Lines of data
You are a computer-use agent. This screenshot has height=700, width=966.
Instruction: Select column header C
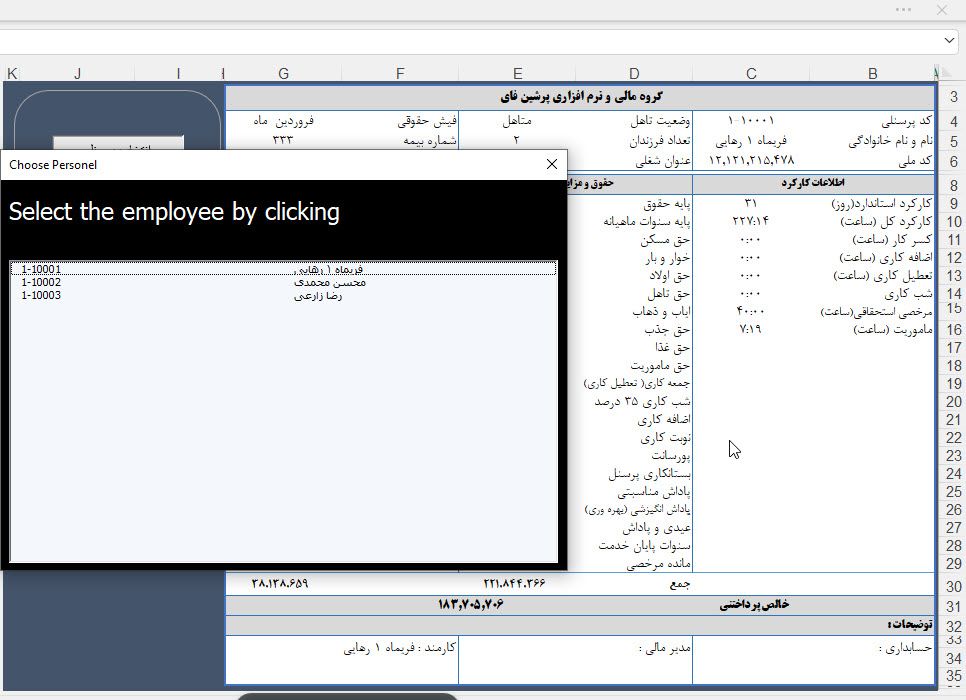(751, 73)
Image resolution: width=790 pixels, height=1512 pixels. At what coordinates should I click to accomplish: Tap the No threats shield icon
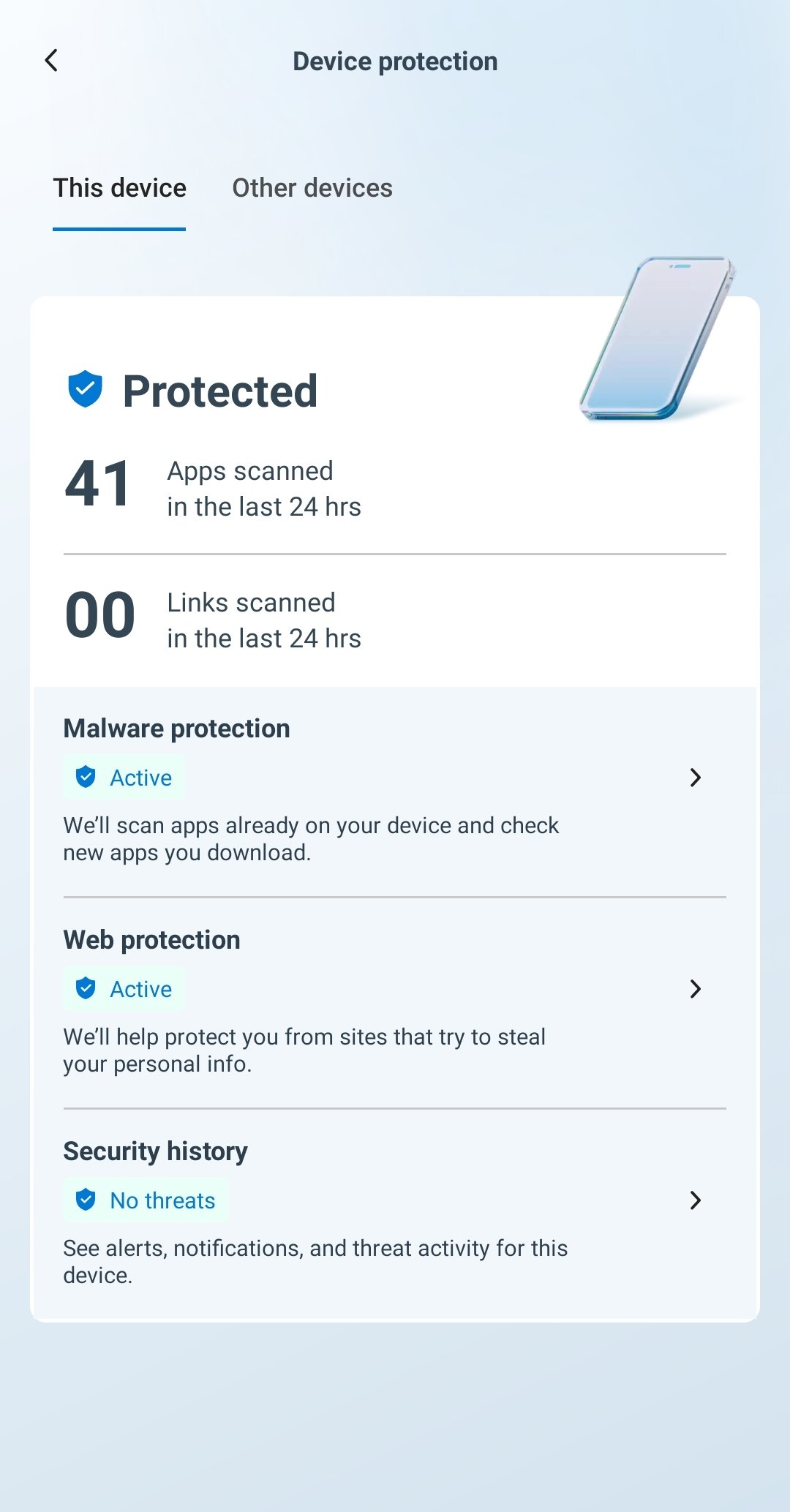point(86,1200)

• **Given task**: Gather every line of the listing above that contains the string "height", matching case exactly.

• **Expected answer**:
You are a computer-use agent. This screenshot has height=700, width=966.
Image resolution: width=790 pixels, height=1512 pixels. At what coordinates should I click to accomplish: Tap the No threats shield icon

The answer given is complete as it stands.